Estaba ya lejano el tiempo en que, bajo la dominación de los virreyes, el pabellón español, enarbolado a la cabeza de un convoy de cincuenta o sesenta mulas cargadas de oro, bastaba para proteger eficazmente una conducta de dinero y hacerla atravesar sin el más leve riesgo el territorio de Méjico en toda su anchura; tan grande era el terror inspirado por el solo nombre de la España.
A la sazón no eran ciento, ni siquiera sesenta mulas, sino solo diez las que cuarenta hombres resueltos parecía que no habían de bastar para proteger.
El gobierno había juzgado oportuno emplear la mayor prudencia para expedir aquella conducta de dinero, esperada en Méjico hacia mucho tiempo; habíase guardado el más profundo silencio acerca del día y la hora de la partida y del camino por donde se dirigiría.
Los fardos fueron hechos de modo que ocultaban lo mejor posible el género de mercancía que contenían; las mulas, enviadas una después de otra en medio del día, y confiadas únicamente a sus arrieros, solo a quince leguas de la ciudad se habían reunido con la escolta que, bajo un pretexto plausible, hacía un mes que estaba acantonada en un antiguo presidio.

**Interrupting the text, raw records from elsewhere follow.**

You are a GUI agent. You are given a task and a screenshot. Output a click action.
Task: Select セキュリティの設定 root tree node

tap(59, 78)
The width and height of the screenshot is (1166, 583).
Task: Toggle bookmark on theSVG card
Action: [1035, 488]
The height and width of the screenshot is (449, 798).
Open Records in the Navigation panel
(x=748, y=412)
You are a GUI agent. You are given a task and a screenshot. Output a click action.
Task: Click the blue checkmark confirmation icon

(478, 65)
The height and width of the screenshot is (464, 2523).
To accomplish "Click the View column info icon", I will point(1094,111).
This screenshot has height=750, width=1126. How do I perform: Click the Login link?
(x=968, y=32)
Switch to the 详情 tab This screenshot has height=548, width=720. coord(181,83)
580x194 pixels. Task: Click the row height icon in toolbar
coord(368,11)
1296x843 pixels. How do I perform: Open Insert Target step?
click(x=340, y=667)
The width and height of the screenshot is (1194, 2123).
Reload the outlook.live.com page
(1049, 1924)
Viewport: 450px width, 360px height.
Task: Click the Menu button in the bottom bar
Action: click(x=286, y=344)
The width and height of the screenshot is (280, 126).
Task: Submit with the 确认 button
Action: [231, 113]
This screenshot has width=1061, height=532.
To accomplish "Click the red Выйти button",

Así pues, todo se había previsto y calculado con el mayor esmero y la mayor inteligencia para hacer llegar con seguridad aquella mercancía preciosa; los arrieros, que eran los únicos que conocían el valor de su cargamento, tenían buen cuidado de no revelar el secreto, puesto que lo poco que poseían servía de fianza para la seguridad de su flete, y para ellos era cuestión de verse completamente arruinados si los robaban en el camino.
La conducta de plata avanzaba en el mejor orden al ruido del esquilón de la nena: los arrieros cantaban alegremente arreando a cada momento a sus mulas.